### Your assignment
Each line below is to be set down again exactly.
=== Section Start ===
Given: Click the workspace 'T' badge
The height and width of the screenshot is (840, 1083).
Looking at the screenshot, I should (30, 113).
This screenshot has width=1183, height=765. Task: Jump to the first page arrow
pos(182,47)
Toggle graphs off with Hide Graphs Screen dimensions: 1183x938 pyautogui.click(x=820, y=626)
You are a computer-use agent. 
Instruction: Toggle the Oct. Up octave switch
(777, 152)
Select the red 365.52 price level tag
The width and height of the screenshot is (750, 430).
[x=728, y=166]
=== Section End ===
### Worked solution
Given: Click the workspace 'T' badge
The height and width of the screenshot is (840, 1083).
Looking at the screenshot, I should (30, 113).
This screenshot has width=1183, height=765. Task: Jump to the first page arrow
pos(182,47)
Toggle graphs off with Hide Graphs Screen dimensions: 1183x938 pyautogui.click(x=820, y=626)
You are a computer-use agent. 
Instruction: Toggle the Oct. Up octave switch
(777, 152)
Select the red 365.52 price level tag
The width and height of the screenshot is (750, 430).
[x=728, y=166]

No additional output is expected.